Look through the data for the string "agent". Copy every line where it is found.

Stored records
==================================================

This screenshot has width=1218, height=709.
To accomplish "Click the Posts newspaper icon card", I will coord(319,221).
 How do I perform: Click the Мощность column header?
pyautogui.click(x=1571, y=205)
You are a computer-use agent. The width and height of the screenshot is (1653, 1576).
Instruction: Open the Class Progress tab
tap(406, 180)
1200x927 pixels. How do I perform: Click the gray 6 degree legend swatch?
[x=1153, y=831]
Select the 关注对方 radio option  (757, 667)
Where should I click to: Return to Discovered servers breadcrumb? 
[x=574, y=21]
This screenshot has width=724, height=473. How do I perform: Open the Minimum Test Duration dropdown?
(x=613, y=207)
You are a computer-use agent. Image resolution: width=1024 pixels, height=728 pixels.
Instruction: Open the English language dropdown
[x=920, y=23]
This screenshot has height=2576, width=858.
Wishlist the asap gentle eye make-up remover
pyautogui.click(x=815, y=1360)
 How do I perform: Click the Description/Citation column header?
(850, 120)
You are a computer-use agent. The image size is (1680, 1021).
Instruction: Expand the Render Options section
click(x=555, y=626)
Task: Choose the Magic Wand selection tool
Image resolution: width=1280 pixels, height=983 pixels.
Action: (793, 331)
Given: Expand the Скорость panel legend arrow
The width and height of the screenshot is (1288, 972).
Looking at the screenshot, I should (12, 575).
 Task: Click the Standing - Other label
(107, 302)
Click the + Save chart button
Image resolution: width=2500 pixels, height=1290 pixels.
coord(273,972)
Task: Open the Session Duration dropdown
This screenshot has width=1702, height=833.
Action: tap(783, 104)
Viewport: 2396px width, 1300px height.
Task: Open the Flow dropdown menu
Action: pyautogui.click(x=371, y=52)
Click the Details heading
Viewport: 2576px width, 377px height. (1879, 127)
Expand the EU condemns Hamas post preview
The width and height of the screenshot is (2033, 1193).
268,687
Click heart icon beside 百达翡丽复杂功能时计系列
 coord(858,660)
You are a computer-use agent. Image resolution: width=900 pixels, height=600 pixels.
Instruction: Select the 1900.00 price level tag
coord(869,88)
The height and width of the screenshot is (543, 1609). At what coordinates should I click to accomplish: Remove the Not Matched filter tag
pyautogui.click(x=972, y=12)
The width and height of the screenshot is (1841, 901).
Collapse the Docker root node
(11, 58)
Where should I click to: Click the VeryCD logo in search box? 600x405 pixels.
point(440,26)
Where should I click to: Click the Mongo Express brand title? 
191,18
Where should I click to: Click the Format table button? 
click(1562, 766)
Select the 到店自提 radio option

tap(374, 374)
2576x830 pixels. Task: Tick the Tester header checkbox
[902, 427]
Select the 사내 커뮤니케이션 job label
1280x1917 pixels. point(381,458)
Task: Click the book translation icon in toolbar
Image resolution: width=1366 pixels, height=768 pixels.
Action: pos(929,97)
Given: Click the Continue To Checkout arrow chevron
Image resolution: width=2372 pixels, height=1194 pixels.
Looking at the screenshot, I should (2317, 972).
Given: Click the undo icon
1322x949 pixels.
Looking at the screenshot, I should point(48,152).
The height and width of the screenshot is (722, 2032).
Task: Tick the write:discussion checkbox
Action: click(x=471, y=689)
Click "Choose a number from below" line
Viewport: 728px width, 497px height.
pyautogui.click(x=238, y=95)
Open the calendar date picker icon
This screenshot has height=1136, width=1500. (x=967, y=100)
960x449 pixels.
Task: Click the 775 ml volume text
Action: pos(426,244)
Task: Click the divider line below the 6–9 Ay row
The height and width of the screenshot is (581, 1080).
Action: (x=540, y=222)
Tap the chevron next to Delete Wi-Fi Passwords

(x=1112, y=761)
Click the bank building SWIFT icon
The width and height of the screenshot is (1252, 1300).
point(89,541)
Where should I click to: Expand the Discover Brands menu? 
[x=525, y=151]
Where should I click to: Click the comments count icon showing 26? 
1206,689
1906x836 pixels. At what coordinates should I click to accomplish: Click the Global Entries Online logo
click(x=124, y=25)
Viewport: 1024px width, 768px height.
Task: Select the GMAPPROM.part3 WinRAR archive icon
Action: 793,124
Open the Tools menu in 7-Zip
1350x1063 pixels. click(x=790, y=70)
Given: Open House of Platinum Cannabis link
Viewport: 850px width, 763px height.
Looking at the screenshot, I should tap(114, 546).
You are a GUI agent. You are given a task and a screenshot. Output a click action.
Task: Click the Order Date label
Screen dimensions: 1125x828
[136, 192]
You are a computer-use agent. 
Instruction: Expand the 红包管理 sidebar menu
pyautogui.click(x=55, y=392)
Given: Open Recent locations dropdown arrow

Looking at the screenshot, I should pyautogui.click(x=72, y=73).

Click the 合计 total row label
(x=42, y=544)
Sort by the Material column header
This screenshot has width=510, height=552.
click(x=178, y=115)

==================================================

→ **Exercise solution**
You are a computer-use agent. The width and height of the screenshot is (1653, 1576).
You are a computer-use agent. Image resolution: width=1024 pixels, height=728 pixels.
You are a computer-use agent. The image size is (1680, 1021).
You are a computer-use agent. Image resolution: width=900 pixels, height=600 pixels.
You are a GUI agent. You are given a task and a screenshot. Output a click action.
You are a computer-use agent. 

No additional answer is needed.